**What to work on**
The lines to copy are those holding the string "pixels" in the entries below.

**Input for this task**
━━━━━━

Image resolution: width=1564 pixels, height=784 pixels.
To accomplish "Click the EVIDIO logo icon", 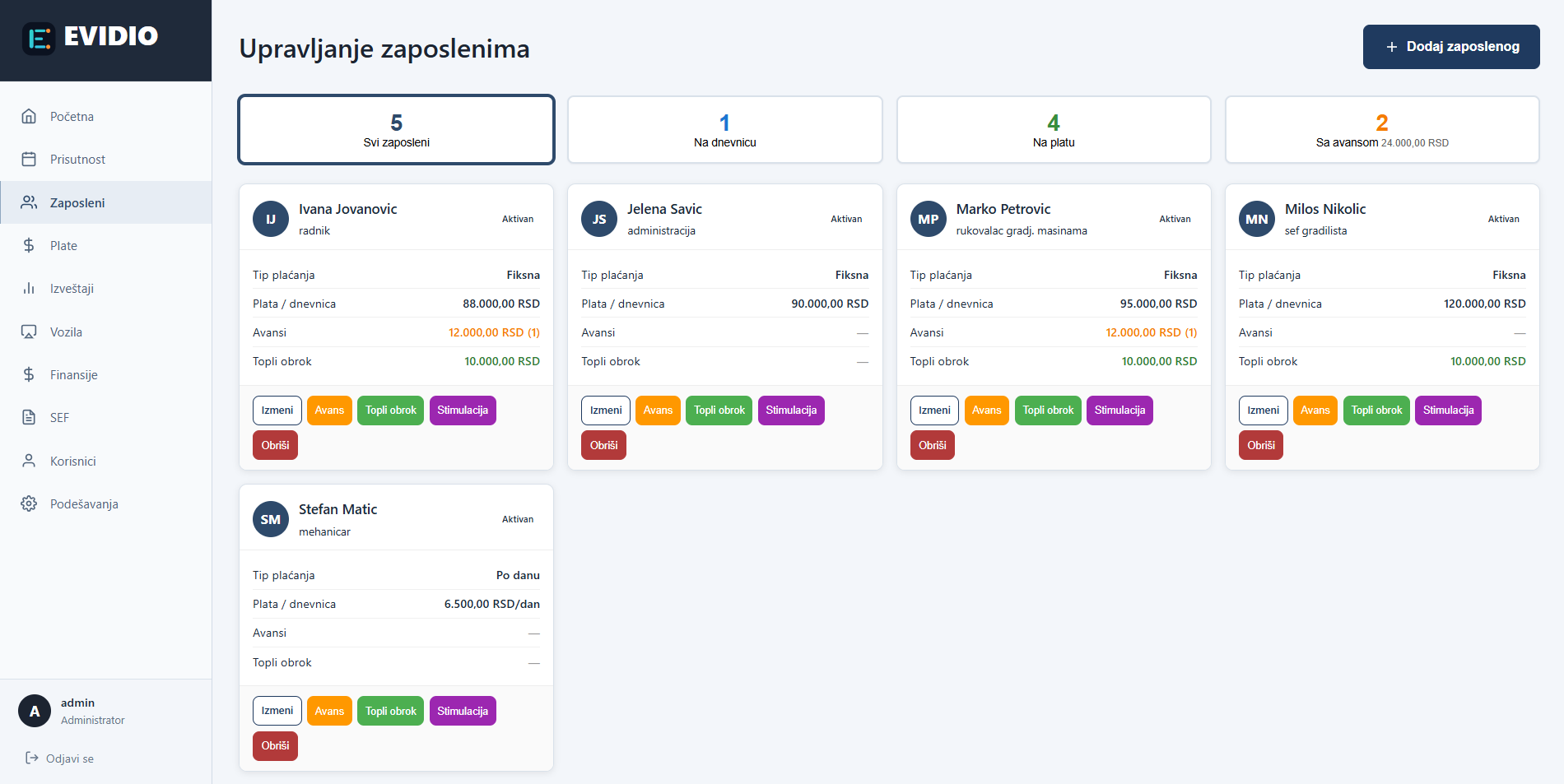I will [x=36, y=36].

━━━━━━

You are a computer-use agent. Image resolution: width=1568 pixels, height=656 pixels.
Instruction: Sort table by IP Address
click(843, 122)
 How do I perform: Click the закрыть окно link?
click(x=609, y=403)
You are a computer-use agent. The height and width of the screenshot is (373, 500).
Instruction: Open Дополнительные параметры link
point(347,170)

━━━━━━

**Finished exercise**
Image resolution: width=1564 pixels, height=784 pixels.
You are a computer-use agent. Image resolution: width=1568 pixels, height=656 pixels.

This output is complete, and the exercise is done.